That's great, thanks! It all shows up that way. Also, good news on my side; I was able to resize my linux development machine (it's virtual like everything else these days), which is good on all accounts. So, I was just able to load that pickle file and run the code here too! I'm in the middle of running df2sd() now. It's not the same as yours since I'm on linux and I'm actually using IOM Remote, but it's the same code, for the most part, and I'm seeing what I kinda expected. My SAS process is still only around 70M of memory, but that's probably because it's only set for the default memsize. I expect in your case that since you set memsize way higher, SAS is simply using it even though there's no requirement; it's streaming the data to disk, not storing it all in memory. But if you give SAS lots of mem, it tries to use it for things, so I think your 30g is 'just because it can', as there's no other reason it would be using that memory. Just a data step streaming the data to disk.

Your sas.df_char_lengths(df) only took 70 seconds, while on my side it took 215 (got the same results too, as it should!). So, that's good on your side!

>>> start = time.time()
>>> cl = sas.df_char_lengths(df)
>>> print('time= ', time.time()-start)
time=  215.42656183242798
>>> print(cl)
{'SIN': 10, 'CR': 3, 'AN_RECOLTE': 4, 'EVTNAT': 5, 'TYPE_GES': 3, 'ETATSIN': 1, 'LIEU': 7, 'TOPMIG': 3, 'ANNEE_SURV': 4, 'ANNEE_OUV': 4, 'ANNEE_CLOS': 6, 'ANNEE_OBS': 4, 'PRODUIT': 2}
>>>

Here's my status as I'm still in the middle of running this:

image

tomweber-sas commented 1 year ago

Well, so my df2sd() finished, at least it seemed so from both systems; python client machine and the SAS server machine. But, I never got control back in my python process; seemed saspy hung at the (presumably) end of the df2df step. So, maybe that's what you were seeing too. I'll have to investigate this and see what's happening. Hopefully, I just reproduced what you saw and when I figure out what happened, I'll be able to get it working for your case as well.

So, that's good, at least. I'll need to spend some time tracking this down. I'll post when after I've had a chance to track this. Doesn't help it takes a long time to run, but it seems to be something to do with transferring this volume of data.

Thanks! Tom

tomweber-sas commented 1 year ago

Ok, I believe I've reproduced and captured the failure. though it makes no sense as of yet. I need to do some more investigation to understand why. It's actually a problem on the SAS side and it accounts for both the excessive memory (which it runs out of) and the hang back in saspy, as it disconnects the client, but my client doesn't happen to catch that and fail. I need to see why, but probably waiting for output that never comes or something like that where I'm not getting a failure from an IOM client call. Either way, I believe it's the same problem you're running into. So, that's progress. More to come ...

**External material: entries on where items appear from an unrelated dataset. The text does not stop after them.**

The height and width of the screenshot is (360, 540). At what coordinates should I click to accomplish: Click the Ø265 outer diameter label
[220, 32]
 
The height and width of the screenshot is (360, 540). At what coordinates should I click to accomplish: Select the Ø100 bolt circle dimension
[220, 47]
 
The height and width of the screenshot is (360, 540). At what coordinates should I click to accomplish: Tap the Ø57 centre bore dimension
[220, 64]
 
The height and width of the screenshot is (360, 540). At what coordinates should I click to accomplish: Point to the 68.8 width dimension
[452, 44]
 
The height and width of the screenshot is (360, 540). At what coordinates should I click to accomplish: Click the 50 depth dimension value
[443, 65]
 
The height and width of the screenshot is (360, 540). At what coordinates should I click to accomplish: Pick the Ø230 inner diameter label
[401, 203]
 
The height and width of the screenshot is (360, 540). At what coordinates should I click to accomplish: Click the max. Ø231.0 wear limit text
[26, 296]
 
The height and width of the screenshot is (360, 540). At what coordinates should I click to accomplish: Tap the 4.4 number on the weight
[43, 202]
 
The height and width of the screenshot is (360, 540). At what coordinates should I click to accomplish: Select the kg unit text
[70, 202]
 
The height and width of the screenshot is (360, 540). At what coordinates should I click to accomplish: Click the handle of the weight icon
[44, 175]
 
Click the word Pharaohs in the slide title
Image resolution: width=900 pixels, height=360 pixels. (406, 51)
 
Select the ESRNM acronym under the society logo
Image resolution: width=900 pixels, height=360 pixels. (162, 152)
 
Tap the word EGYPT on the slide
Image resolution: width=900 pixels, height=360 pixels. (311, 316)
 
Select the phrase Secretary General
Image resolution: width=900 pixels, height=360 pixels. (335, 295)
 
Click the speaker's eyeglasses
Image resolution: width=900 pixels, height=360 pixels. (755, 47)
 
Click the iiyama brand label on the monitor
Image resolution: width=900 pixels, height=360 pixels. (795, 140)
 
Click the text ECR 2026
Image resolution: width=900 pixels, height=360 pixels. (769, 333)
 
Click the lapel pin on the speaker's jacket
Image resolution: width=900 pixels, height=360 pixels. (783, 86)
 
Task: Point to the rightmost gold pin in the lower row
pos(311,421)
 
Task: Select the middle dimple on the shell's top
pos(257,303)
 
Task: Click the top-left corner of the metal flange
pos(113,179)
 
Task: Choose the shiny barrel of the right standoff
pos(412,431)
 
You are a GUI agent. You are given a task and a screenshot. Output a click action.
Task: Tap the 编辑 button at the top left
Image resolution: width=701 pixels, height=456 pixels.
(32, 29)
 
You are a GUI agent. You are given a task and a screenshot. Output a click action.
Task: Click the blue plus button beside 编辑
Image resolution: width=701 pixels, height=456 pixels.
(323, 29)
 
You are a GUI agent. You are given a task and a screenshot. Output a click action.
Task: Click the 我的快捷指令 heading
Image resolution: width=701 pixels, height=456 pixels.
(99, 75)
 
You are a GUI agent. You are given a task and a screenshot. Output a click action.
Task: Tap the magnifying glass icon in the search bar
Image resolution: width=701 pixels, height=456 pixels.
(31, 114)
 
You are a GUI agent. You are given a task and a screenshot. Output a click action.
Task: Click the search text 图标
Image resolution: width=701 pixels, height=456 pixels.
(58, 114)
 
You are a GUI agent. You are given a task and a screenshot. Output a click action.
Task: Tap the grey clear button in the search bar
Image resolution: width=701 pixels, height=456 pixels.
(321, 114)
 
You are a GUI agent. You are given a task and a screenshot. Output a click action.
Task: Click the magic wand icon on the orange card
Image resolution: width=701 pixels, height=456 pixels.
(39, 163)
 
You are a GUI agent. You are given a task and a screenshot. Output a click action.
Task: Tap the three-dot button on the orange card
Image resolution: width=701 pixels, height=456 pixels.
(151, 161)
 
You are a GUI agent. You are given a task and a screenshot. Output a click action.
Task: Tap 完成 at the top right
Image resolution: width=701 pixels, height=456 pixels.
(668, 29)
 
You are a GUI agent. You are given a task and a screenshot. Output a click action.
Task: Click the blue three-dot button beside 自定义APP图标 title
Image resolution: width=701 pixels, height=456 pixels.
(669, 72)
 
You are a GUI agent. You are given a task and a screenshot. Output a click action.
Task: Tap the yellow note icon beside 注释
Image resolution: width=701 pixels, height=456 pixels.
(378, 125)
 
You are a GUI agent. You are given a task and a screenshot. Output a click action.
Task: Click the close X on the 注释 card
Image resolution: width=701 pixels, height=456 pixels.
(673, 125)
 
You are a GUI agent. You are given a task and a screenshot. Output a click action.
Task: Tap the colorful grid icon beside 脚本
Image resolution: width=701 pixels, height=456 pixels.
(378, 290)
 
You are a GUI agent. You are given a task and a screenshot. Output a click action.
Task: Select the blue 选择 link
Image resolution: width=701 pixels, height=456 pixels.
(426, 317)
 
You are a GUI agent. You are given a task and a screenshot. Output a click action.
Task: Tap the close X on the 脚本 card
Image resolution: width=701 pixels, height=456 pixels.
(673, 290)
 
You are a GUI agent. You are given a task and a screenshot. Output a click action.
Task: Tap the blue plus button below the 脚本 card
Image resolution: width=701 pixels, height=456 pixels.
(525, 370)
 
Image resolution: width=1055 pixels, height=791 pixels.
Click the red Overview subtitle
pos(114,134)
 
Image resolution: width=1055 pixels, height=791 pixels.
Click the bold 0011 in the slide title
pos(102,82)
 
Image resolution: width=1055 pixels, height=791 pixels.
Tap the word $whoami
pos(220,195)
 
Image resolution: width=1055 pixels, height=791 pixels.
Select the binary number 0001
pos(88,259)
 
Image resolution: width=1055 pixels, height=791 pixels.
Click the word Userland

AurelienThiery commented 1 year ago

Ok thanks for the news.AurélienLe 13 oct. 2022 à 22:08, Tom Weber @.***> a écrit : Ok, I believe I've reproduced and captured the failure. though it makes no sense as of yet. I need to do some more investigation to understand why. It's actually a problem on the SAS side and it accounts for both the excessive memory (which it runs out of) and the hang back in saspy, as it disconnects the client, but my client doesn't happen to catch that and fail. I need to see why, but probably waiting for output that never comes or something like that where I'm not getting a failure from an IOM client call. Either way, I believe it's the same problem you're running into. So, that's progress. More to come ...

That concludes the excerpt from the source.